Iñigo Vélez

Personal information
- Full name: Iñigo Vélez de Mendizábal Fernández de Garaialde
- Date of birth: 15 March 1982 (age 44)
- Place of birth: Vitoria, Spain
- Height: 1.93 m (6 ft 4 in)
- Position: Forward

Team information
- Current team: Cartagena (manager)

Youth career
- 1992–1999: Aurrerá

Senior career*
- Years: Team / Apps / (Gls)
- 1999–2000: Aurrerá B
- 1999–2000: Aurrerá / 3 / (0)
- 2000–2002: Athletic Bilbao / 0 / (0)
- 2000–2002: → Aurrerá (loan) / 51 / (15)
- 2002–2004: Espanyol B / 28 / (4)
- 2004–2007: Eibar / 83 / (13)
- 2007–2008: Murcia / 24 / (1)
- 2008–2009: Athletic Bilbao / 4 / (0)
- 2009–2011: Numancia / 66 / (15)
- 2011–2013: Xerez / 39 / (8)
- Total:  / 298 / (56)

Managerial career
- 2016–2018: Aretxabaleta
- 2018–2022: Amorebieta
- 2023: Lugo
- 2023–2024: Ponferradina
- 2024–2025: Recreativo
- 2026–: Cartagena

= Iñigo Vélez =

Spanish footballer

Iñigo Vélez de Mendizábal Fernández de Garaialde (born 15 March 1982), known as Iñigo or Vélez, is a Spanish former professional footballer who played as a forward. He is the manager of Primera Federación club Cartagena.

==Playing career==
Born in Vitoria-Gasteiz, Álava, Vélez began his career in the lower leagues, playing for local CD Aurrerá de Vitoria and RCD Espanyol's B team. In the summer of 2004 he signed for SD Eibar of the Segunda División, scoring four goals in 40 games in his second season as they were eventually relegated.

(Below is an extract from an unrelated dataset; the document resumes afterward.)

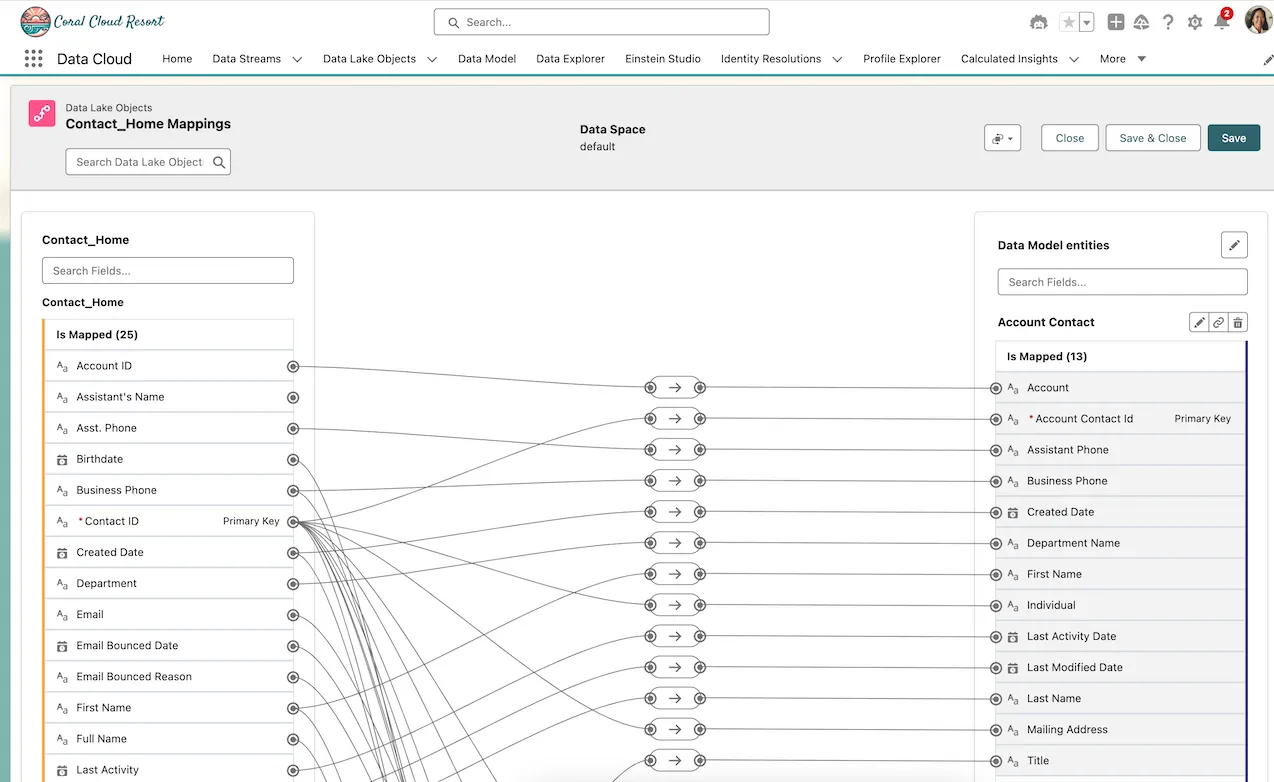
Task: Switch to the Profile Explorer tab
Action: click(901, 59)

Íñigo competed in La Liga with Real Murcia CF in 2007–08, in another relegation-ending campaign. He made his debut in the competition as a late substitute in a 2–0 away loss against Villarreal CF on 23 September 2007, netting two months later in the 1–1 draw at RCD Mallorca.

The following season, Vélez joined Athletic Bilbao, but took almost no part whatsoever in the Basque side's campaign (only five competitive matches). His contract was mutually terminated in late July 2009, and he joined relegated CD Numancia on a three-year deal, with the former club being able to re-buy in 2010 or 2011 – Athletic teammate Joseba Garmendia also made the move.

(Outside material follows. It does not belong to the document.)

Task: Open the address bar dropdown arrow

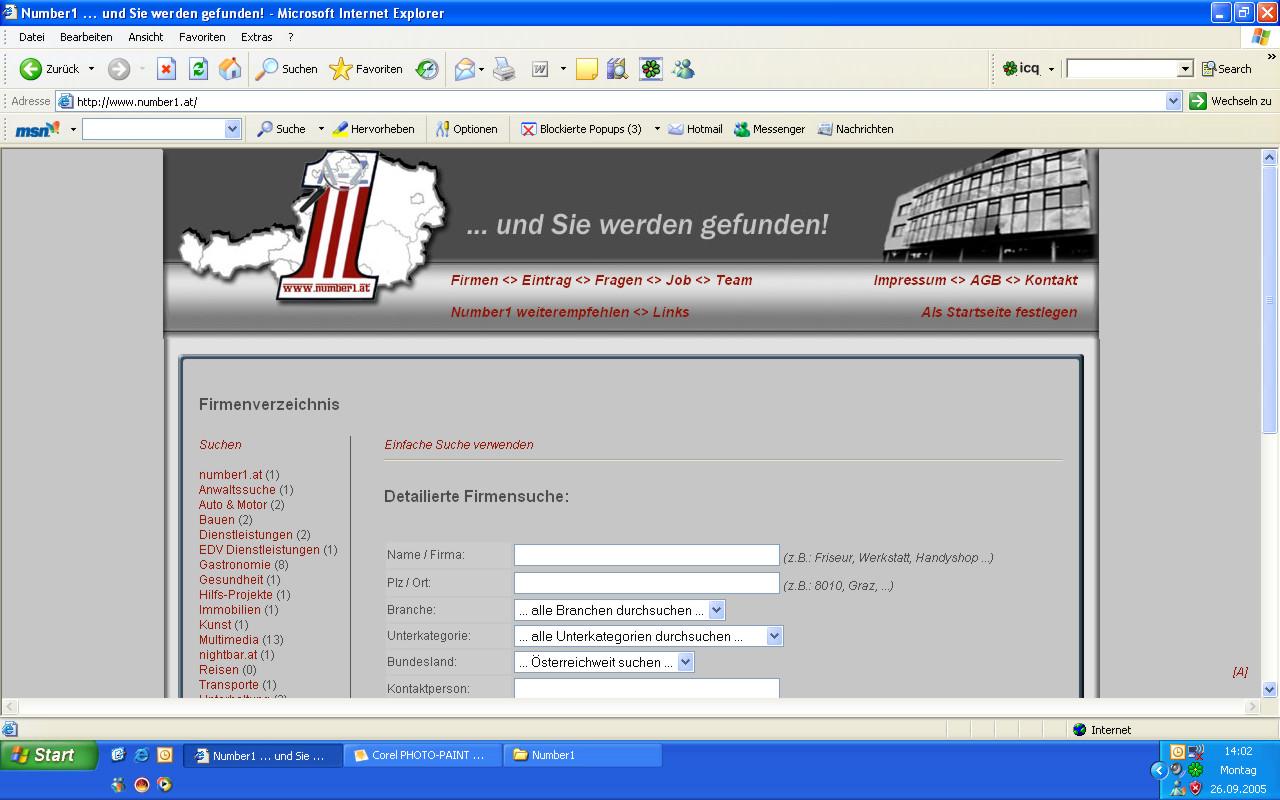Action: [1174, 101]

Iñigo continued playing in the second tier in 2011–12, penning a two-year contract with Xerez CD. After suffering relegation in 2013, and following an unsuccessful trial with CD Guadalajara, he decided to retire due to recurrent injury problems.

==Coaching career==
On 13 May 2016, Vélez was appointed manager of amateurs UD Aretxabaleta. On 2 June 2018, he signed with SD Amorebieta in the same capacity. With a 1–0 playoff win at CD Badajoz on 22 May 2021, he guided the team to the second division for the first time in their history.

Vélez was dismissed by Amorebieta on 8 March 2022. Nearly one year later, he became CD Lugo's fourth coach of the campaign.

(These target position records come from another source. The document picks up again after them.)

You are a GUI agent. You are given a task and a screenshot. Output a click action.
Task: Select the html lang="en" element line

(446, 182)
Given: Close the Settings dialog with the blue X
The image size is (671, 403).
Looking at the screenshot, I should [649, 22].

On 16 June 2023, having been unable to prevent the Galicians' relegation, Vélez signed as new coach of SD Ponferradina, who also went down to Primera Federación. He was relieved of his duties the following 18 March, after a run of one win in the last five games.

On 22 December 2024, Vélez replaced Abel Gómez at the helm of Recreativo de Huelva also in the third tier. The following 23 April, he was himself dismissed with the club in the relegation zone.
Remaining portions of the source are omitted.